Exercise details |
Lines to return, exactly: from the line with "Where should I click to: Click" to the line with "Viewport: 1316px width, 898px height." in the entries below, both included.

Supplied records |

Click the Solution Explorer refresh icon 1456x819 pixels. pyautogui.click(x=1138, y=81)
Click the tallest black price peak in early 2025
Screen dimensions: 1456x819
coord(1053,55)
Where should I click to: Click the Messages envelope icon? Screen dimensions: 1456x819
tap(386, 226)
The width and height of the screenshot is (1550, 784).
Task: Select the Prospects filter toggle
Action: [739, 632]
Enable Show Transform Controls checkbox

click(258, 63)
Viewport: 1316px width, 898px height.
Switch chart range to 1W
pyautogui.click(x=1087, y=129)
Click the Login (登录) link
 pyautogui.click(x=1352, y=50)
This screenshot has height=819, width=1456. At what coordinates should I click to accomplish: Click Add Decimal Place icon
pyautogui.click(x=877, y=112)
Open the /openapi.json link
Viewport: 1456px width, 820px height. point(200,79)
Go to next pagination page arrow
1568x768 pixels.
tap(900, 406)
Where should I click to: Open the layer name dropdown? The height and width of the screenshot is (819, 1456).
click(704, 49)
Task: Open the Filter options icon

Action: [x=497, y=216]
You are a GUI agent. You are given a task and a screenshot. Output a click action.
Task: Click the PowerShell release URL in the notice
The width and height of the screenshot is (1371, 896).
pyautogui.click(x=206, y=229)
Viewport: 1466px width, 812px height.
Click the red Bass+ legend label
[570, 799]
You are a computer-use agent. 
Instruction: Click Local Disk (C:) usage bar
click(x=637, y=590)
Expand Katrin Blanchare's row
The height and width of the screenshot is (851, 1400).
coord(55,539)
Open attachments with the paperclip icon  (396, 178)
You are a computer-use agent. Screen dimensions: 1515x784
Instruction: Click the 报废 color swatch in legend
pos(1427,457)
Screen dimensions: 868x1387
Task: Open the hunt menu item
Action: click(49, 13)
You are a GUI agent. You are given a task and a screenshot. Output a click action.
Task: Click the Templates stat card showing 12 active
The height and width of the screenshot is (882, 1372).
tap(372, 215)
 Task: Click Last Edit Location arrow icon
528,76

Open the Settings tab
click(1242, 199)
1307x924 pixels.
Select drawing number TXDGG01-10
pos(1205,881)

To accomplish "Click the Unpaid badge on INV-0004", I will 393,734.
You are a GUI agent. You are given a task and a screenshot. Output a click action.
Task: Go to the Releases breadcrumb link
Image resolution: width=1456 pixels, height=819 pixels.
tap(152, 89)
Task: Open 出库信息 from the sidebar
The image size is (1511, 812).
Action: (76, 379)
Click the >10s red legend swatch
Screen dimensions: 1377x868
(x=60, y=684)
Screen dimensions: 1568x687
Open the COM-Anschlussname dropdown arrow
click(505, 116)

Output of the exercise |
Where should I click to: Click the Messages envelope icon? Screen dimensions: 1456x819
tap(386, 226)
The width and height of the screenshot is (1550, 784).
Task: Select the Prospects filter toggle
Action: [739, 632]
Enable Show Transform Controls checkbox

click(258, 63)
Viewport: 1316px width, 898px height.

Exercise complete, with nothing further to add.